▶ [MATERIAL SHOWN]:

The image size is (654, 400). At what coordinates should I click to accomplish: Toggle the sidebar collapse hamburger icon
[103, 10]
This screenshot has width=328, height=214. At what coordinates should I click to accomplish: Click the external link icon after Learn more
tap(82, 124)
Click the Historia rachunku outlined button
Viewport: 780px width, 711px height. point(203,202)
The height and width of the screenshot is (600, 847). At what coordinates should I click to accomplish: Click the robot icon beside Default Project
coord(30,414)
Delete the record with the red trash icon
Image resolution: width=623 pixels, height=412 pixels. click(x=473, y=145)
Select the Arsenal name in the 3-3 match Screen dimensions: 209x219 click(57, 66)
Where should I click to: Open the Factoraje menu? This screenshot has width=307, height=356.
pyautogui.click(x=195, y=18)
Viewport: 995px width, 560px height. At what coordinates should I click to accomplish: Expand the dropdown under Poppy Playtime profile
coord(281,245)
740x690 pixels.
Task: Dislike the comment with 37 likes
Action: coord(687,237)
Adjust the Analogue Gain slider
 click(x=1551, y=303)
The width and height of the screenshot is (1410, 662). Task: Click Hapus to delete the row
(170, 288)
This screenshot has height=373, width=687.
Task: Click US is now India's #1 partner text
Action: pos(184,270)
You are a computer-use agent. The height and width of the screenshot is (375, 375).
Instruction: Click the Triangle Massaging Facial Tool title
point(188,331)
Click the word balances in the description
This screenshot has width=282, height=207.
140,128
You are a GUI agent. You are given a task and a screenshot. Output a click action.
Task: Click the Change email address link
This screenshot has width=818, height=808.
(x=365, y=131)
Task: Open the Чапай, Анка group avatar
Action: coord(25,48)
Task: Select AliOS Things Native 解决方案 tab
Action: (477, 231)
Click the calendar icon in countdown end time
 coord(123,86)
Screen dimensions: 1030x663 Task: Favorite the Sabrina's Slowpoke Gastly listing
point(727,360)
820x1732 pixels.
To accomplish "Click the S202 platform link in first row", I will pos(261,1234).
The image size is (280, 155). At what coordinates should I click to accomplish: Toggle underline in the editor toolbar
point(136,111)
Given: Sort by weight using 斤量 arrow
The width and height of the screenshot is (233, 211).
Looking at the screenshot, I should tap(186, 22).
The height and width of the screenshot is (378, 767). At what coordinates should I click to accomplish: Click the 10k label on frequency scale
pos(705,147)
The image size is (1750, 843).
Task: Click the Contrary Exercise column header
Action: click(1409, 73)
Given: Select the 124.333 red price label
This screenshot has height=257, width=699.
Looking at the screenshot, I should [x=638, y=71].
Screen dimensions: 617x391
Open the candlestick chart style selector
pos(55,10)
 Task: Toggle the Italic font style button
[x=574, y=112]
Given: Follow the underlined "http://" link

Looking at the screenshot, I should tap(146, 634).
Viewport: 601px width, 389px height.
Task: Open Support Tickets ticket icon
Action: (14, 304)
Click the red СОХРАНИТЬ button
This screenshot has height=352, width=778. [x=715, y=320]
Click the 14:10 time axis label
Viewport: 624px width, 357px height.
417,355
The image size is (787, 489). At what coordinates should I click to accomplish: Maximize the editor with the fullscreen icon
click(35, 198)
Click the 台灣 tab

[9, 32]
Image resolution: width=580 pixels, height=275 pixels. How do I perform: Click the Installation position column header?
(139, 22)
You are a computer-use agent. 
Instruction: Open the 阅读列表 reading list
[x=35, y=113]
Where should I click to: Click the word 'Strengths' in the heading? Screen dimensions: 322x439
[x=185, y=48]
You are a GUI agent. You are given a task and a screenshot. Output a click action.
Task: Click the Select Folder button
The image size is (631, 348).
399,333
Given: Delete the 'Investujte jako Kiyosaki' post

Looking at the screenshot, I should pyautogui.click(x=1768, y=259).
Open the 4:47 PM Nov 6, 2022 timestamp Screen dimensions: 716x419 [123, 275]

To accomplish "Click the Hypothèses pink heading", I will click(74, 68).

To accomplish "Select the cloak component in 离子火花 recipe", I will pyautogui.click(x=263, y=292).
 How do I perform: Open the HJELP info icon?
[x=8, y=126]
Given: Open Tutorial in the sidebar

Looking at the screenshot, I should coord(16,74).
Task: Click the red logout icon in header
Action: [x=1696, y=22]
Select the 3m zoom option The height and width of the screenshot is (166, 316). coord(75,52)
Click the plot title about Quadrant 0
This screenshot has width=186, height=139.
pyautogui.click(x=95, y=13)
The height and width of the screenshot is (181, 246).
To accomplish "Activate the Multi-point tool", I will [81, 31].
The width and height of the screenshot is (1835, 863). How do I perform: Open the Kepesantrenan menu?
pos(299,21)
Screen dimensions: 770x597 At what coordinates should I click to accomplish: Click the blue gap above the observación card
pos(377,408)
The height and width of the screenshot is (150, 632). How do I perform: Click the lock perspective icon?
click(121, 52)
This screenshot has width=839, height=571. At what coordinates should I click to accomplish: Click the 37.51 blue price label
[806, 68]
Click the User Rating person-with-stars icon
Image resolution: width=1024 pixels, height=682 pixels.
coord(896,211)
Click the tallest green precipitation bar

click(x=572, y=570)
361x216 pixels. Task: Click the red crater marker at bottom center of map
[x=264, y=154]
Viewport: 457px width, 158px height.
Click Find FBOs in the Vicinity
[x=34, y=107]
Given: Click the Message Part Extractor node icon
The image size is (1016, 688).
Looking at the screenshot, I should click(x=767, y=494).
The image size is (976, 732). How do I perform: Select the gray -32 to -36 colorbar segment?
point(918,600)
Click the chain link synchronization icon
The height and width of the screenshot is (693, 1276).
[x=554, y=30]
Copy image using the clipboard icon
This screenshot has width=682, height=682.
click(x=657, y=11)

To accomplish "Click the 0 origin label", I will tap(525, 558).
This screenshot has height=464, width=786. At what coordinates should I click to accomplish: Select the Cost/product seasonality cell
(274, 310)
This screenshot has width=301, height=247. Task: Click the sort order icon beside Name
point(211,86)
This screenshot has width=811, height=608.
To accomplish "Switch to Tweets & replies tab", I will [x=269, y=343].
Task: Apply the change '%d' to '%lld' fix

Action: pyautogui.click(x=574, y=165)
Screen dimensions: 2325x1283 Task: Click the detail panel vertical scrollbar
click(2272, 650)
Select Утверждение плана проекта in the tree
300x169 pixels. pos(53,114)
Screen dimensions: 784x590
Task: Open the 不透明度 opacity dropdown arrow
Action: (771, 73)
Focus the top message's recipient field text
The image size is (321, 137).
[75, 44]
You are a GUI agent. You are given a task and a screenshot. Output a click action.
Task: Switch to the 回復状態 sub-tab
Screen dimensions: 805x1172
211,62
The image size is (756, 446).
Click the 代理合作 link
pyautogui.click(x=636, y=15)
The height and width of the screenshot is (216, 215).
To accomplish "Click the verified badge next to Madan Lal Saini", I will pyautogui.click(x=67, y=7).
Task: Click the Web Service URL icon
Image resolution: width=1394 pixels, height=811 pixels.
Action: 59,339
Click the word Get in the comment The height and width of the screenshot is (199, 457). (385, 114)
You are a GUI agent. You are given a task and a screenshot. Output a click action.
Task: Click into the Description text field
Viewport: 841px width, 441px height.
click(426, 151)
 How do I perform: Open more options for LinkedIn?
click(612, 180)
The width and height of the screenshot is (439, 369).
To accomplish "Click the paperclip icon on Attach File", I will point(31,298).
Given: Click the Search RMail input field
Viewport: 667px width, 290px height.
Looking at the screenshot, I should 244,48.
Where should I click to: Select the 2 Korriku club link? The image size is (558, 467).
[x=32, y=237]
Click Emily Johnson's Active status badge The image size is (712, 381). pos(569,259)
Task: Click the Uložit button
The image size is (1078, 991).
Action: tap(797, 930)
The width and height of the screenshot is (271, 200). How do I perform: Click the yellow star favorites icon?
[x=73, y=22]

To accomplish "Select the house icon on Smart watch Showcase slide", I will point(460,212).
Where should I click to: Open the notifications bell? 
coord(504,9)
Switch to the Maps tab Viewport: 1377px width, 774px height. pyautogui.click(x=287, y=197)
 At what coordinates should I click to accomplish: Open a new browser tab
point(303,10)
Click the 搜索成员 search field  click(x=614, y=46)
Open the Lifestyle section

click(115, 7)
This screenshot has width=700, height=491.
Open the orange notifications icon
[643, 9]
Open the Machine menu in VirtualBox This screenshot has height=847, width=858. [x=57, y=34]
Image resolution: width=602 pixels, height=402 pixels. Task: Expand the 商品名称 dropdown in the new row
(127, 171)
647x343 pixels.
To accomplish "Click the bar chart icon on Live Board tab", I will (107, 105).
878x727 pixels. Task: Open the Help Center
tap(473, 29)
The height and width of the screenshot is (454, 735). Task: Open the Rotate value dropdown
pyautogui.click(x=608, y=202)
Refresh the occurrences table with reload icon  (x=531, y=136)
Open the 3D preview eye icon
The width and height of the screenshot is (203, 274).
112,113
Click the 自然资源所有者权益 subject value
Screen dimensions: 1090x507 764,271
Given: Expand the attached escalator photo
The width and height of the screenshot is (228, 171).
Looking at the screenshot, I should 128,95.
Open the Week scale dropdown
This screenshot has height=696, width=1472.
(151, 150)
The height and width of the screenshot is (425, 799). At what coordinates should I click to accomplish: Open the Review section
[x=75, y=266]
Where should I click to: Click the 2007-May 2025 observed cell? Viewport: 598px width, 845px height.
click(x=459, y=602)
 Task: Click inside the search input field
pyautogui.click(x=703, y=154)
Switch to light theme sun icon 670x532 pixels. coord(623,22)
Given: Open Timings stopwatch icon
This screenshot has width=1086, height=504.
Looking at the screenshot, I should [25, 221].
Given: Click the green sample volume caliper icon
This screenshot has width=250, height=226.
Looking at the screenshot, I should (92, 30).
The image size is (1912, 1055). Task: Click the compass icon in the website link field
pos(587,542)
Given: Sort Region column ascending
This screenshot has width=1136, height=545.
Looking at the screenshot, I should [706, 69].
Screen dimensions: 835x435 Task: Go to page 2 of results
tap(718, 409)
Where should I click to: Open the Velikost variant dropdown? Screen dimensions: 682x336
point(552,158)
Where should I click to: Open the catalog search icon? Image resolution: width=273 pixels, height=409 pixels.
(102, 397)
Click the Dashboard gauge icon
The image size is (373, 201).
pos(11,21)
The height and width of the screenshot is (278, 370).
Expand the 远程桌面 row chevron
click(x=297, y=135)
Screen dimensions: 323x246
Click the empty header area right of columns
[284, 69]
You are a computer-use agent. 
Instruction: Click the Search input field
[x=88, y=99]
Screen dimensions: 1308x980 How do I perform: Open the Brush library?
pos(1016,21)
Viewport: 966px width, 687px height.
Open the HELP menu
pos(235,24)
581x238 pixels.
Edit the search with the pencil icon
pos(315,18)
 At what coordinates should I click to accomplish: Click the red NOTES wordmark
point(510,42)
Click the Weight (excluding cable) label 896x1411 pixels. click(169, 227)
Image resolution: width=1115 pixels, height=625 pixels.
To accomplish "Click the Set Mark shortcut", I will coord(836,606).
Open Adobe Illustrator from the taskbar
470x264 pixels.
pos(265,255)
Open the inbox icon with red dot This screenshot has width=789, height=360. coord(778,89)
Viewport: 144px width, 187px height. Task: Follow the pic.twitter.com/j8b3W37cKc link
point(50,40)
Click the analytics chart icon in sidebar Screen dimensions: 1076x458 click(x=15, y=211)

▶ [REQUIREMENTS]: Put the data lines between the line containing "Switch to the Maps" and the line containing "Looking at the screenshot, I should [25, 221].", inclusive, into a JSON list of strings, one string per line. Leave out blank lines.

▶ [SOLUTION BELOW]:
[
  "Switch to the Maps tab Viewport: 1377px width, 774px height. pyautogui.click(x=287, y=197)",
  " At what coordinates should I click to accomplish: Open a new browser tab",
  "point(303,10)",
  "Click the 搜索成员 search field  click(x=614, y=46)",
  "Open the Lifestyle section",
  "click(115, 7)",
  "This screenshot has width=700, height=491.",
  "Open the orange notifications icon",
  "[643, 9]",
  "Open the Machine menu in VirtualBox This screenshot has height=847, width=858. [x=57, y=34]",
  "Image resolution: width=602 pixels, height=402 pixels. Task: Expand the 商品名称 dropdown in the new row",
  "(127, 171)",
  "647x343 pixels.",
  "To accomplish \"Click the bar chart icon on Live Board tab\", I will (107, 105).",
  "878x727 pixels. Task: Open the Help Center",
  "tap(473, 29)",
  "The height and width of the screenshot is (454, 735). Task: Open the Rotate value dropdown",
  "pyautogui.click(x=608, y=202)",
  "Refresh the occurrences table with reload icon  (x=531, y=136)",
  "Open the 3D preview eye icon",
  "The width and height of the screenshot is (203, 274).",
  "112,113",
  "Click the 自然资源所有者权益 subject value",
  "Screen dimensions: 1090x507 764,271",
  "Given: Expand the attached escalator photo",
  "The width and height of the screenshot is (228, 171).",
  "Looking at the screenshot, I should 128,95.",
  "Open the Week scale dropdown",
  "This screenshot has height=696, width=1472.",
  "(151, 150)",
  "The height and width of the screenshot is (425, 799). At what coordinates should I click to accomplish: Open the Review section",
  "[x=75, y=266]",
  "Where should I click to: Click the 2007-May 2025 observed cell? Viewport: 598px width, 845px height.",
  "click(x=459, y=602)",
  " Task: Click inside the search input field",
  "pyautogui.click(x=703, y=154)",
  "Switch to light theme sun icon 670x532 pixels. coord(623,22)",
  "Given: Open Timings stopwatch icon",
  "This screenshot has width=1086, height=504.",
  "Looking at the screenshot, I should [25, 221]."
]